**TASK 1**
In the forum thread about tabletop RPGs, what are the answers to these questions?
(a) In what year was "Delta Force: America Strikes Back" published?
(b) Which version of D&D is the only one the sister will play?
(c) What is the title of the science fiction RPG one poster used to play?
**TASK 2**
Resume the forum thread about tabletop RPGs right after its final sentence, keeping the same poster's voice.

**SUPPLIED TEXT**
--- BEGIN ---
Anyone in Here Play D&D?

We’ve gotten into playing every Sunday afternoon after lunch. I’ve also found a copy of a military themed RPG called “Delta Force: America Strikes Back” that was published in 1986 by a company called Task Force Games out of Amarillo, TX.

It’s pretty involved, moreso than 5th Edition D&D, which is pretty slicked down to accommodate new players (my sister is a purist who won’t play anything other than version 3.5). Does anyone know of any decent, well-engineered military RPG games?

1 Like

I happen to have my copy tucked in a drawer at my parents house almost 25 years later. I am still looking for the cruise ship module base on the Achille Lauro hijacking.

Also tell your sister that real D&D players know how to calculate THAC0 and see what she says(it’s a 1st and 2nd ed thing, that while honestly not that difficult to get, was made more complicated than it needed to be).

Hmm mil-specific titles, not any modern ones off the top of my head. They either tend to bog down in the details, or be too light. Let me look at my Giant Shelves Full of Games™, and see if I’ve got any suggestions that might still be in print. The late 80’s and early 90’s had some really great mil focused RPG’s but I don’t know if any are still around. I would actually recommend finding war gaming system that plays how you like at the squad or soldier level, and grafting an RPG system onto that. Mechwarrior from FASA many years ago basically, adding an RPG to their table top rules.

1 Like

Don’t know any military RPGs off the top of my head but I used to play a Science Fiction themed RPG titled “Traveller.” That was hours and hours and hours of fun back in the day.


I know modern tabletop wargames but no modern RPGs. Except Call of Ctulhu and All Flesh Must Be Eaten, but one is horror and the other is Zombie Survival.
I haven’t played either, just looked at the rule books.

I do play D&D (well, actually I have never played as a player, I’ve always been the DM), starting 15 years ago or so with the 3.0 edition although I partly know the 2nd edition AD&D rules.
Then moved on to 3.5E for years, and only recently switched to 5E.
4E was… weird. There were some good ideas in it but most was bad. I have the PHB but never played a single session.

IMO 5E is perfect for my group. I did introduce a few houserules for stuff I missed from 3.5E (such as a few more sources for attacks of opportunity) but most of it is solid, quite balanced compared to other editions of D&D, and less work.
I play with people who are not that involved in the game. (Which basically means: I am the only one who really knows the rules and the world, and I manage the player characters. The players just tell me what they aim for).
In 3.5E that was a major task.
I also houseruled or just ignored some rules because they were so complex that everything took ages (I had six to eight players back then).
--- END ---
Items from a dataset
--- BEGIN ---
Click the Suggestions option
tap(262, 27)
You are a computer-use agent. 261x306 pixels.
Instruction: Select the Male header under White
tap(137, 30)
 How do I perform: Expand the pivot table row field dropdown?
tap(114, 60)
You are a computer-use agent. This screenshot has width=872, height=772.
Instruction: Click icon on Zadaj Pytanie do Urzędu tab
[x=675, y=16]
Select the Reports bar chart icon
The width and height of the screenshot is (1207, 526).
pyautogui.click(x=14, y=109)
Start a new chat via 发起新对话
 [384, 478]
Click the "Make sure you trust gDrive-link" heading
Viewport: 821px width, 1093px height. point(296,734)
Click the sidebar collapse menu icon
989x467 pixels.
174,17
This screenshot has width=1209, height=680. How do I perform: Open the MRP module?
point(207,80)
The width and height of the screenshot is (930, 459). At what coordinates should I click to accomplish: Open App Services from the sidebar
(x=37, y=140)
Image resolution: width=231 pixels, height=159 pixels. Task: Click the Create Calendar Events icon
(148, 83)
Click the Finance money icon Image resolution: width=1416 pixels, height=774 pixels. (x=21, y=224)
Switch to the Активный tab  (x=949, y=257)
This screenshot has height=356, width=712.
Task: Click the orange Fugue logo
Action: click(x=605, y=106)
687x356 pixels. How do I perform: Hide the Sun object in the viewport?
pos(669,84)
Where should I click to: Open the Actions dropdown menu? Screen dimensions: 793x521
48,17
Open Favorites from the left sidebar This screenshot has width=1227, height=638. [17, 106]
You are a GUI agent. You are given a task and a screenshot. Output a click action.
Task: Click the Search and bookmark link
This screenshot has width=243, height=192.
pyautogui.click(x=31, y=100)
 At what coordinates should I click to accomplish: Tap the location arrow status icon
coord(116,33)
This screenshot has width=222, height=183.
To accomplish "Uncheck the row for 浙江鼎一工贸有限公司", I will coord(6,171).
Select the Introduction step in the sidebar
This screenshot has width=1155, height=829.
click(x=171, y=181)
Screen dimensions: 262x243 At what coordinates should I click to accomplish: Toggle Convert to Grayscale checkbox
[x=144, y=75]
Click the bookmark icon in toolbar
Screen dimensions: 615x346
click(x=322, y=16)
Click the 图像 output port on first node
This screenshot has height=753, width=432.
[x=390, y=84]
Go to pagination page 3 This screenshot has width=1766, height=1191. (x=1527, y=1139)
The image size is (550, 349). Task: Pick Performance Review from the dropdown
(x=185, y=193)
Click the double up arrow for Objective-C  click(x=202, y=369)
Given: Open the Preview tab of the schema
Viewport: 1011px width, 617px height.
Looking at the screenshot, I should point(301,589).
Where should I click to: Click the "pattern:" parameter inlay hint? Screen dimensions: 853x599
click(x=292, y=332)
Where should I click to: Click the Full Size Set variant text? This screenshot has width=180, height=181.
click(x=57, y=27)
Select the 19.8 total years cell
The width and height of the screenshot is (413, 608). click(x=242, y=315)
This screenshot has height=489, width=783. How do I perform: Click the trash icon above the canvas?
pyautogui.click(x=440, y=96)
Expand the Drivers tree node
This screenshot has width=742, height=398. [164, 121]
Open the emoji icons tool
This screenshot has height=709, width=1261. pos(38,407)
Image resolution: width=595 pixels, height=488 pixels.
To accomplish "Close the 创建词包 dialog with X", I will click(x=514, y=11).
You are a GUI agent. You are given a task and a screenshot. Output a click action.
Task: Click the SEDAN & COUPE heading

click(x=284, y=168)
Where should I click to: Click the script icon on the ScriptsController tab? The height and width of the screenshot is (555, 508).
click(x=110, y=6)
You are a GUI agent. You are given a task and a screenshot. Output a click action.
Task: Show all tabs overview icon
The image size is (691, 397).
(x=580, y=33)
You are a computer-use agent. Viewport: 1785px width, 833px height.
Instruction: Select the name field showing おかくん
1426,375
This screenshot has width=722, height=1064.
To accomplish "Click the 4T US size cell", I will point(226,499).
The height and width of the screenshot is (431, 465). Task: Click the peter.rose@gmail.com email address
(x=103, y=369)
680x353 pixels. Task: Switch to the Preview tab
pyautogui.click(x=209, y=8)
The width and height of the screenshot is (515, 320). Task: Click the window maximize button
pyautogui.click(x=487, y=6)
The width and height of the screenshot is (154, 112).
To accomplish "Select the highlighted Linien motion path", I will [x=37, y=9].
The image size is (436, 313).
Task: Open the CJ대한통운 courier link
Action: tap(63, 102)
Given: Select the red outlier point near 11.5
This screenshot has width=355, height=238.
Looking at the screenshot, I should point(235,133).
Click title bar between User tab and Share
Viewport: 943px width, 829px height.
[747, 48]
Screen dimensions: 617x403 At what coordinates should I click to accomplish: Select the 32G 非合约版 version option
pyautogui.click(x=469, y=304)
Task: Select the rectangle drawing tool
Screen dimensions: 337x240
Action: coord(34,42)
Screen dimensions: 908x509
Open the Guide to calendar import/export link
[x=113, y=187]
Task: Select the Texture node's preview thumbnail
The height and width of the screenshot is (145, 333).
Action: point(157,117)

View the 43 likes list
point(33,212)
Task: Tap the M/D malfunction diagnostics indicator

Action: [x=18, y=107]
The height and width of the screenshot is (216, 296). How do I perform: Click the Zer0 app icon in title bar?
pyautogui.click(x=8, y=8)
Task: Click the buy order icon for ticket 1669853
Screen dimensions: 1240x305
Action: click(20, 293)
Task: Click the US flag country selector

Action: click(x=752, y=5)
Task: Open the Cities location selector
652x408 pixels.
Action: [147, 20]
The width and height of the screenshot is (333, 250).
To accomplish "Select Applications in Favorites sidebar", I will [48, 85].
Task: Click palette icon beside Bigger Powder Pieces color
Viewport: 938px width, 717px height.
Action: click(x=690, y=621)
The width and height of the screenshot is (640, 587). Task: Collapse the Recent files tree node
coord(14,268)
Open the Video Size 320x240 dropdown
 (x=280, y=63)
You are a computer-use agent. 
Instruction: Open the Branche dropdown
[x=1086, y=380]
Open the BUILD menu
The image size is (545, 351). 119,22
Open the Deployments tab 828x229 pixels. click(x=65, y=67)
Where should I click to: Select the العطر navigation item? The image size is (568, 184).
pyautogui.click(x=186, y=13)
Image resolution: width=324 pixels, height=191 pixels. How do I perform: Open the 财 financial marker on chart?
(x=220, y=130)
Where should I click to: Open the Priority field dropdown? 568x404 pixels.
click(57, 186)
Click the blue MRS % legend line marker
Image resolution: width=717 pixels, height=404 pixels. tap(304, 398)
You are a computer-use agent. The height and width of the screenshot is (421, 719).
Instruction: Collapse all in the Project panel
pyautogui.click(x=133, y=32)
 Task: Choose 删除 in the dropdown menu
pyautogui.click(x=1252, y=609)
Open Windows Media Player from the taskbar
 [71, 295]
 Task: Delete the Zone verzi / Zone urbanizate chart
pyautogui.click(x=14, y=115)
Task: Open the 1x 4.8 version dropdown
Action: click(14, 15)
--- END ---
**EXERCISE OUTPUT 1**
(a) 1986
(b) Version 3.5
(c) "Traveller"

**EXERCISE OUTPUT 2**
Another BIG thing about 5E: while there are some nice additional books like Tasha’s Cauldron or Xanathar’s Guide, the game doesn’t really need them. You can literally start to play it out of the box using just the $30 PHB (and some online sources if you wish), and if you want more you get the MM and the DMG.
3.5E books are a major investment. I am pretty sure I have $400+ of 3.5E books somewhere (and I admit that I would have spent another 200 bucks if I had not… obtained those rules in other ways).

I still recommend the 3.5E for groups that have

  • players invested in both their characters and the world
  • players who know the rules (which means: the general rules from the PHB and those applying to their character
  • players who manage their characters mostly themselves (skill points, feats, prestige classes, all that jazz). This also includes getting the books they need. Fighters for example NEED the “Complete Warrior”.
  • time to play often enough so they don’t forget the rules.
  • a DM who doesn’t mind the rules being split over 10+ books
  • a DM that isn’t afraid of houserules to re-balance the game (which isn’t officially maintained anymore).

For everyone else 5E is the way to go. It took me a while to let go 3.5E (and I still play my campaign in 1375, so my Forgotten Realms campaign setting is still the one from 3E) but I am now happy with it.
It really revived the D&D scene, and my group.

Honorable mention goes to Pathfinder.
As frickin’ complex as 3E (back when 3.5E was released people called it “dumbed down” because it got rid of the bazillion skills 3E had :laughing:) but somewhat maintained.

Edit: oh dear here come the flashbacks of spending a whole evening leveling up player characters. I was in college back then so I had the time. That would be utterly impossible now unless I ditched all other hobbies).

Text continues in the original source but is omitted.